5、记者问:参保人员在就医过程中应当遵守哪些规定?
答:《医保监管办法》特别对参保人员的医保凭证的管理作了具体规定。参保人员在定点医院挂号、就诊、检查、配药、住院、结算医疗费用时,或是在定点药店配药时,必须主动出示医保卡、就医记录册等医保凭证,不得将医保卡、就医记录册等医保凭证出借给他人使用。
6、记者问:《医保监管办法》对定点医院、定点药店的违规行为是如何界定的?
答:《医保监管办法》将定点医院和定点药店的违规行为按照一般违规行为和严重违规行为分别进行了列举。一般违规行为主要包括:一是未按规定核验医保凭证,为违规使用医保凭证的个人提供医保费用结算;
二是重复挂号、重复检查、无指征化验检查、治疗、分解住院;三是将医保支付范围外的医疗费用进行医保结算的;四是超量用药、重复用药、超限制用药,或分解、更改处方;五是重复收费、分解收费、超标准收费或自定标准收费;六是未按医保规定支付比例进行医保结算;七是机构合并或机构性质、执业地址、核定床位、经营范围等发生变更,未经审批擅自实施医保联网结算。
定点医院和定点药店的严重违规行为包括:一是擅自与非定点的医院或药店实施联网结算;二是以伪造或变造的病史记录、处方、账目、医药费用单据、上传数据等进行医保结算;三是将生活用品、保健滋补品等非药类物品充当医保药品进行医保结算;四是采取其他损害医保基金的方式进行医保结算。

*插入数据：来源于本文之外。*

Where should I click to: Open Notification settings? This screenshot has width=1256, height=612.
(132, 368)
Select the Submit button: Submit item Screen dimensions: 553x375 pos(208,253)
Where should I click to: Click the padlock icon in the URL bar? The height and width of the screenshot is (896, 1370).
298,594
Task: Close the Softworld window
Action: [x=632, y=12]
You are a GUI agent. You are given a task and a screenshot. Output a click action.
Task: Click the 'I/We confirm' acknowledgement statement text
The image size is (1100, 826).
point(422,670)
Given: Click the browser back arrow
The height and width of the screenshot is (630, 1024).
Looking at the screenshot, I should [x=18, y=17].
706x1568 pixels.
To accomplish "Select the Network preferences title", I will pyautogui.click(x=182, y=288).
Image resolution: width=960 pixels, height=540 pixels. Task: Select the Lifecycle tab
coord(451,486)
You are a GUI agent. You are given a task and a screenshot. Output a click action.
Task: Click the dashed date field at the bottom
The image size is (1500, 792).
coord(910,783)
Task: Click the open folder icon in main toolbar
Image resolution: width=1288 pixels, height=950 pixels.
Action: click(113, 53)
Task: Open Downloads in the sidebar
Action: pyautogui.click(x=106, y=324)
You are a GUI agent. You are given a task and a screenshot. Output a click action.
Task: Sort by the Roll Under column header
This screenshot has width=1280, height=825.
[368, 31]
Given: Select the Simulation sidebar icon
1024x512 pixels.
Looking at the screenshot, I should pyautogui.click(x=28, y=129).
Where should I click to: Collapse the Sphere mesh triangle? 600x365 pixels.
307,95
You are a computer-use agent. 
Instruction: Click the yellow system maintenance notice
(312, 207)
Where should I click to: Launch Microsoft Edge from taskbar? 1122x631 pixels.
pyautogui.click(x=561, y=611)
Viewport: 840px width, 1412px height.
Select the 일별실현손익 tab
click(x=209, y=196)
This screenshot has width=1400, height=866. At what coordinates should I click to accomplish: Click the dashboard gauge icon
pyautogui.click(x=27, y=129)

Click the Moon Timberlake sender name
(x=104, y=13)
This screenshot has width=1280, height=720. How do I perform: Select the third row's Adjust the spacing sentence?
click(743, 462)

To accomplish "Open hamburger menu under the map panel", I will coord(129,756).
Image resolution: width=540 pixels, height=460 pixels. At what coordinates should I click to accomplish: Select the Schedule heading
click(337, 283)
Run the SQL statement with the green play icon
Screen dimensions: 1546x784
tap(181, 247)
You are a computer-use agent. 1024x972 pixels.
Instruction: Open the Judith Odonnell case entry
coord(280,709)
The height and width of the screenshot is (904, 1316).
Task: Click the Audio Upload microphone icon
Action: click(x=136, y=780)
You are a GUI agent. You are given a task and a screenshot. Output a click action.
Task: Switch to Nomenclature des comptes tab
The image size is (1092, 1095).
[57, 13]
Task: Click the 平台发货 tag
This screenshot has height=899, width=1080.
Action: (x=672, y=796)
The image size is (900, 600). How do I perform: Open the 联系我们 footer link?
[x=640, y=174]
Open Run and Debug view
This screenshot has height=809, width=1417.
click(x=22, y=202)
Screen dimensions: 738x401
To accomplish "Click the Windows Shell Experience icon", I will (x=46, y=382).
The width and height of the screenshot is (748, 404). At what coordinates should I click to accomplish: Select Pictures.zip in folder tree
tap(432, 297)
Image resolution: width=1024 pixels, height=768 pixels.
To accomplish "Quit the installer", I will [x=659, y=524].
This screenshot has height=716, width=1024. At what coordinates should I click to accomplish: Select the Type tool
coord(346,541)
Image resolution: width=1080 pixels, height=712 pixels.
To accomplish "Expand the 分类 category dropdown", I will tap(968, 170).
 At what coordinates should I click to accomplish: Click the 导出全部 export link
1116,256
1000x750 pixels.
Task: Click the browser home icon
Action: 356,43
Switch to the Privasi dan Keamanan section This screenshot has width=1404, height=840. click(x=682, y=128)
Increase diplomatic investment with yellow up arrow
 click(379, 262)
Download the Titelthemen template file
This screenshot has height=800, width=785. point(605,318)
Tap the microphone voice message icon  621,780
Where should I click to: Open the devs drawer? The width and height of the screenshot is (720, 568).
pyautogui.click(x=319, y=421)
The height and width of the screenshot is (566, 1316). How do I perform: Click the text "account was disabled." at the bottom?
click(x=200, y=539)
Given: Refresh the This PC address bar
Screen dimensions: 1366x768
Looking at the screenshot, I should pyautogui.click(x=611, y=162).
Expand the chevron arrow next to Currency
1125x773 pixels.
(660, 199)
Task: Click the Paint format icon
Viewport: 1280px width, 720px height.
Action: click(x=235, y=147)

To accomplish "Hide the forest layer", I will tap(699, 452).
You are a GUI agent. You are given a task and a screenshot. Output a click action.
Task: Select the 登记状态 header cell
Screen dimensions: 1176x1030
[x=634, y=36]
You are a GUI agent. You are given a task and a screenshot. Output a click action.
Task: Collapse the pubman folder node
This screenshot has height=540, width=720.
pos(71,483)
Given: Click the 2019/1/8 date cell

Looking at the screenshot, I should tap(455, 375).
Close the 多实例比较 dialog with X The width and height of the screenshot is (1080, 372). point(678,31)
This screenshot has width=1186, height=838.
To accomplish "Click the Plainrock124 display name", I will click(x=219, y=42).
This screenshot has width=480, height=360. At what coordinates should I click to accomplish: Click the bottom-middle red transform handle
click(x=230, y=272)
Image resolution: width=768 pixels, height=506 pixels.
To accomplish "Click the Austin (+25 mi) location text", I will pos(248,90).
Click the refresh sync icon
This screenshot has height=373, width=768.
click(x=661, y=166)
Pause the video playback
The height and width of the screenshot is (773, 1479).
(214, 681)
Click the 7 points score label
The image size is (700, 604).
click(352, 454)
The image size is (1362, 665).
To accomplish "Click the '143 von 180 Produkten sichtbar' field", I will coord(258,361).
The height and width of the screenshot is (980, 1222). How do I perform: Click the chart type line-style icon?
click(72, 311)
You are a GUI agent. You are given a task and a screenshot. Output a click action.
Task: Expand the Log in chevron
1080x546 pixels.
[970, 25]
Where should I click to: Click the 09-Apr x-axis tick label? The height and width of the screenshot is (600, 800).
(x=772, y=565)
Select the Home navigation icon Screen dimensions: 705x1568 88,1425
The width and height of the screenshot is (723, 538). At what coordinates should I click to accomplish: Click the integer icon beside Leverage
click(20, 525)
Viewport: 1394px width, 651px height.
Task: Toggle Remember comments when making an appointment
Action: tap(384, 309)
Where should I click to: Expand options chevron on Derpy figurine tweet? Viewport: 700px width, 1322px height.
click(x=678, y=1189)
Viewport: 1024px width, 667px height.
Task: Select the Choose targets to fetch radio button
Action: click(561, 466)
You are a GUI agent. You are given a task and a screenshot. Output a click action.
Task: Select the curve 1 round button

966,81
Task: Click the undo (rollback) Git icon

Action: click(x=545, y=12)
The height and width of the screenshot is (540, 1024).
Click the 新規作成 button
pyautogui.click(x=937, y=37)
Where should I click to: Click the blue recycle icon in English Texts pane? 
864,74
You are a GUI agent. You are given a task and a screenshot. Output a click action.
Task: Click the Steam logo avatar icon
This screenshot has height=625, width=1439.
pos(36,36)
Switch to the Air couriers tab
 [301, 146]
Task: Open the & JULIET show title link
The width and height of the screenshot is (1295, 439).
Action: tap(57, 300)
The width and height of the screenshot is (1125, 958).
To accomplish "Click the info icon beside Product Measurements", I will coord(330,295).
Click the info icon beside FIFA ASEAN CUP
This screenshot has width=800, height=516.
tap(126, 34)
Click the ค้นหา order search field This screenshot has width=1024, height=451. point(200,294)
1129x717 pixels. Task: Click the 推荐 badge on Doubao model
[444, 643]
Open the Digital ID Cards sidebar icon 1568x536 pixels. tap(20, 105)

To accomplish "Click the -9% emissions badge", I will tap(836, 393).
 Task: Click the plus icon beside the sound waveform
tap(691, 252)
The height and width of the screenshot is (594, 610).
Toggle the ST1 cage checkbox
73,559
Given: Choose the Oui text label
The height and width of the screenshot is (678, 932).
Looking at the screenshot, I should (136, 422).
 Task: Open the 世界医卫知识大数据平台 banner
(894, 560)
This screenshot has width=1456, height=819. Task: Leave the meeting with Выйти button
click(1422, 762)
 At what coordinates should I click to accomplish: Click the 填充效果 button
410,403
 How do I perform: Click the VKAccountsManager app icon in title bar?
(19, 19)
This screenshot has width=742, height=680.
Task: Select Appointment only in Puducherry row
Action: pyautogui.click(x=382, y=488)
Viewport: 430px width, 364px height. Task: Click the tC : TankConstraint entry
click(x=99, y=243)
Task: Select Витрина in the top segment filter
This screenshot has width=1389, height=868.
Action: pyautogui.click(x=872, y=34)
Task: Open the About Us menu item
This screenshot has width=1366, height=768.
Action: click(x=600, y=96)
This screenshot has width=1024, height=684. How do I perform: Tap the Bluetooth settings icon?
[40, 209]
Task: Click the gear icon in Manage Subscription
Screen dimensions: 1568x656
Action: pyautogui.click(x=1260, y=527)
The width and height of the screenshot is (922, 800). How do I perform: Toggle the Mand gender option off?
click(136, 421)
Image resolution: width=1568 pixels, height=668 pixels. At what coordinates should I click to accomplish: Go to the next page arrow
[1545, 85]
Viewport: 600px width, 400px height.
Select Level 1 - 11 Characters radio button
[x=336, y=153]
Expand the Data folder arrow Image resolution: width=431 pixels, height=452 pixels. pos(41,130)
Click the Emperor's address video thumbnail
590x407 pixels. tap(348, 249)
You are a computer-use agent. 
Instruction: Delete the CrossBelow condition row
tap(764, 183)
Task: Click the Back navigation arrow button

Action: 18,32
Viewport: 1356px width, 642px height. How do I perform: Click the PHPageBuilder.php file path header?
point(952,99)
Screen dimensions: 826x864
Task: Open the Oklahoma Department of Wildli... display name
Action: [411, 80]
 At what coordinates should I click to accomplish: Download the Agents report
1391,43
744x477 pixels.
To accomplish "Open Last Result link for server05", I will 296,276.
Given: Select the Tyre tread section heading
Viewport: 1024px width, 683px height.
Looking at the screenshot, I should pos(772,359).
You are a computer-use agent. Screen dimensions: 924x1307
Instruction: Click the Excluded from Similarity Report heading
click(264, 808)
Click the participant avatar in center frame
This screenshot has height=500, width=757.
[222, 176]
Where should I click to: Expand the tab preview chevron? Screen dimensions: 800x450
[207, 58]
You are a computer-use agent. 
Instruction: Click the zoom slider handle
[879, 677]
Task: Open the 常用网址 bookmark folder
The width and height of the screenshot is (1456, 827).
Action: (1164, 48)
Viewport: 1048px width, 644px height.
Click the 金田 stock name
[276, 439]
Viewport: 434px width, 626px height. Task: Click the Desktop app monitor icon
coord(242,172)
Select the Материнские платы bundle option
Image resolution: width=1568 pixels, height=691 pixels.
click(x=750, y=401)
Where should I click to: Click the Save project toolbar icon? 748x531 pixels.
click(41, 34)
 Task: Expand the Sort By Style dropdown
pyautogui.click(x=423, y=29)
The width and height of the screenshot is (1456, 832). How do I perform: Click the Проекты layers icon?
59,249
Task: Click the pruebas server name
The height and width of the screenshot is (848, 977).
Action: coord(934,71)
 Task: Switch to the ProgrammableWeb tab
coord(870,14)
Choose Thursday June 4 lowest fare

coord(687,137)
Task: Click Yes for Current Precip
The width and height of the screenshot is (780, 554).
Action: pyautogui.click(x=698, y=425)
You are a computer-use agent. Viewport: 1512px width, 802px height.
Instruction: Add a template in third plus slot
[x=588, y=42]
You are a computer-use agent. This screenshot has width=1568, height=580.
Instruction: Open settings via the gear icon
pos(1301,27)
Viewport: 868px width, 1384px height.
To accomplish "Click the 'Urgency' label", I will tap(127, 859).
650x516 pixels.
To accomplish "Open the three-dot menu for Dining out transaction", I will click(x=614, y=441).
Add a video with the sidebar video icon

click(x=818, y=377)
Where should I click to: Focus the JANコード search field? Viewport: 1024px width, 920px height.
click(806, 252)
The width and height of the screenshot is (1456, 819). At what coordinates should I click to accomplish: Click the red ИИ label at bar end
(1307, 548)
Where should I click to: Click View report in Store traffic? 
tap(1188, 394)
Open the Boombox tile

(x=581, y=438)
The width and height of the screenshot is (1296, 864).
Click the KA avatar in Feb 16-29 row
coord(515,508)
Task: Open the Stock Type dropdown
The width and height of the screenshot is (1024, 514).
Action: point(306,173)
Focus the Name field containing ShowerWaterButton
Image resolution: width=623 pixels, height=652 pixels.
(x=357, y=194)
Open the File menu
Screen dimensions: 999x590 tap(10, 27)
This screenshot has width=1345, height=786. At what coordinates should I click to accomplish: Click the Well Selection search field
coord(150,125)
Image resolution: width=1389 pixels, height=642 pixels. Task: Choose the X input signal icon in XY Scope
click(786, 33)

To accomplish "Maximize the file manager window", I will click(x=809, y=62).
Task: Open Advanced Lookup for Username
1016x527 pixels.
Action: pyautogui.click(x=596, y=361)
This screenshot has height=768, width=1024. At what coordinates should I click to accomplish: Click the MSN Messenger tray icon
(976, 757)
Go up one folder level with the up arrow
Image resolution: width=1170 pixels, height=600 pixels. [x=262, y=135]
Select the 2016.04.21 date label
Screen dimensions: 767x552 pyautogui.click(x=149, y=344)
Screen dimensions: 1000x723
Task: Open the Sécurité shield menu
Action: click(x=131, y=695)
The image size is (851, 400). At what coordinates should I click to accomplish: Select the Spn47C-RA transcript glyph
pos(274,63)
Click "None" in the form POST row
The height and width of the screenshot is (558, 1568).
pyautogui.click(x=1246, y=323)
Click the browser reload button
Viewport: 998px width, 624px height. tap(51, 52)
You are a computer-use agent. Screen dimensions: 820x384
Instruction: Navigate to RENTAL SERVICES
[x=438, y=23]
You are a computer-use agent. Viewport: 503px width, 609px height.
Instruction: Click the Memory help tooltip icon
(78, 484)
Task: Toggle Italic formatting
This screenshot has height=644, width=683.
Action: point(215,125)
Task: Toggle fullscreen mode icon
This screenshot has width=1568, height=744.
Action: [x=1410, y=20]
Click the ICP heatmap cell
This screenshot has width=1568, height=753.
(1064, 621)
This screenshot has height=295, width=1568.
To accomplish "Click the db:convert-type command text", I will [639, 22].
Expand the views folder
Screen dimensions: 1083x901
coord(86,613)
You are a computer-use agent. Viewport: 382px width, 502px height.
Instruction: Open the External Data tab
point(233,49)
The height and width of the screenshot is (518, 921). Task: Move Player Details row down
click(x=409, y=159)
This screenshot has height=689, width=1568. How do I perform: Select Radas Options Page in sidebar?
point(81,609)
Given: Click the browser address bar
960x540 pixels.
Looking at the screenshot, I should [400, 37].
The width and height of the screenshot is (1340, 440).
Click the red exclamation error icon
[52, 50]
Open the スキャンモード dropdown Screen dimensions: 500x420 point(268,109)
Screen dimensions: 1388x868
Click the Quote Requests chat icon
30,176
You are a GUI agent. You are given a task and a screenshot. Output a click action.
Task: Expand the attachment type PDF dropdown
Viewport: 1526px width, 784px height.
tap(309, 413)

7、记者问:《医保监管办法》对个人违反医保规定的行为是如何界定的?
答:个人违反医保规定的行为包括:一是将本人的医保凭证出借给他人使用,或者有偿转让诊疗凭证、结算单据;二是冒用他人医保凭证或者伪造、变造医保凭证,进行就医并结算费用;三是通过重复就诊或者伪造、变造、涂改病史、处方、报销凭证、医疗费用单据等方式,进行医保结算;四是变卖由医保费用购买的药品;五是采取其他损害医保基金的方式,进行医保费用结算的。